Just when you think you can’t take one more day of tension and worry, it’s amazing that the strangest things can help you finally hurdle your fears. I know for many, including me, during these times that the important things like a vaccine, proven medication and a belief in the systems being developed to reopen and free us from our homes would be the answer, but, as those items are going to take time, for me this week all I can say is that ordering pizza and mowing my mother’s lawn somehow helped calm my fears. It will take a few more words than usual to explain how this was the case.
Last year when I herniated a disc in my lower back I was also diagnosed with drop foot from the nerve damage (which is basically my nerve fails to tell my foot to lift up). After a few months of physical therapy and a second opinion, I discovered I should have had surgery immediately after it happened and it could take a few years for the damage to heal. The neurosurgeon, who I wish I had went to originally and had a wonderful sense of humor, told me to stay active to help the healing and make sure I never tried to outrun a bear or traffic while crossing a road because the bear and cars would win. I’m glad I liked him because after looking at my MRIs he made sure to tell me he would definitely be seeing me again in the future. At one point I thought I would have to give up kayaking because sitting was the worse thing for my back, but I refused to give up on chasing birds around the lake.
It was not the ideal time last year to add a puppy to the home, but I actually believe all the bending and chasing that is involved with a wild little pup helped in some way. There were moments though that I wish I had thought to put her in a sugar coma for a few hours.

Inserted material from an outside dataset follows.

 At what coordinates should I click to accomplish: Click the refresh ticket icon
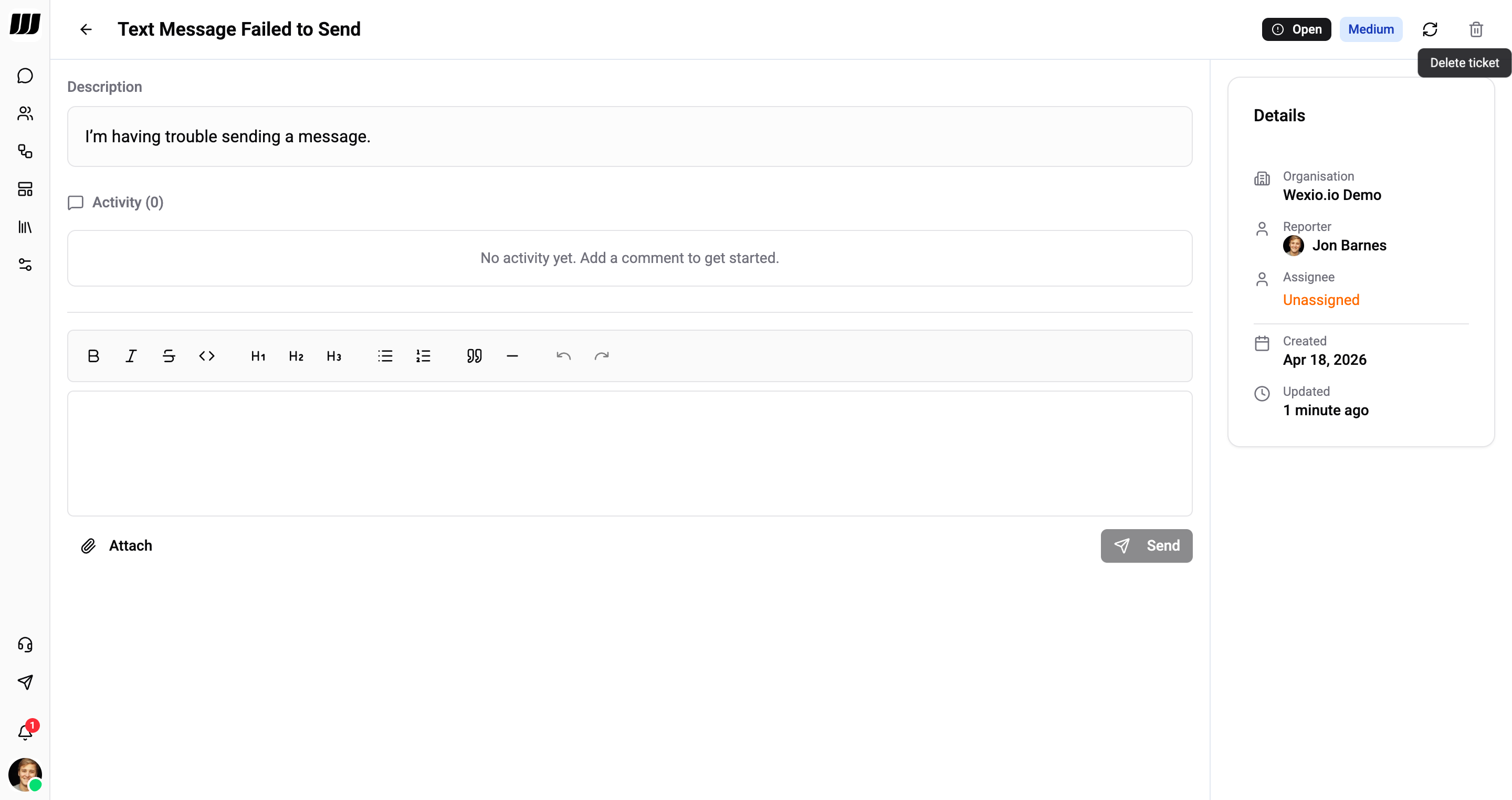(x=1430, y=29)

I had to adjust to how I did many things throughout the year due to the numbness and pain and a fear of the excruciating pain returning, including being fired from taking care of my mother’s yard, but thankfully the one thing I could do was walk as much as possible. Walking with my camera helped me forget my foot wasn’t working properly and pushing Harper in the stroller helped to not worry about falling. When this year began, the numbness was finally under control along with the fear that every new thing I attempted would trigger worsening symptoms and I have almost attained the wisdom to never lift anything wrong again. I was not only ready to chase birds around the lake every chance I had,
but also wander near and far after not being able to the last few years. Even named my photography business Curious Wandering because I was so excited about the prospect of wandering everywhere. I had no idea I would be spending the beginning of this year under a stay-at-home order and only allowed to wander in my backyard or wander for short walk with new fears of my surroundings and definitely not wander too close to anyone.
Somehow while kayaking on a very cold morning last weekend I realized that after too many years of worry and fear I did not want to add a few more years of constantly being afraid of wandering through my days.
Even though my mother’s lawn actually did not really need to be mowed and she was thrilled when the lawnmower did not start, I was determined and dragged the old lawnmower, that lost its self-propelled capability years ago, out of the garage and was thrilled to mow the lawn like the old days. My foot is still not fond of walking up hills, so I left those for the lawn service that should be restored soon in our state. A celebration was in order after having no pain and numbness and we ordered our first pizza curbside pickup after finally getting over the fear of ordering takeout during this shutdown. I’m still taking every precaution possible with the virus, but I’m no longer walking around with a constant feeling of fear. I’m disappointed I won’t be wandering very far this year, but I am so thankful that I conquered fears that have been with me every step of the way in some form since last year (thank god for baby steps and curbside pizza). This week I am finally going about my days with normal concern and awareness when I’m out walking, kayaking
or going to the grocery store while maintaining a social distance with my very unfashionable mask (which is beginning to give me a complex when I see all the wonderful ones surrounding me and on TV). I’ve been watching the YouTube series Some Good News With John Krasinski that has helped this pessimist have a better attitude and made me realize the good news that while even though my walking feels normal, I’m not too sure about running, and the six foot gap actually works to my advantage now and gives me a head start if a bear somehow wanders its way into the grocery store or one of our local parks.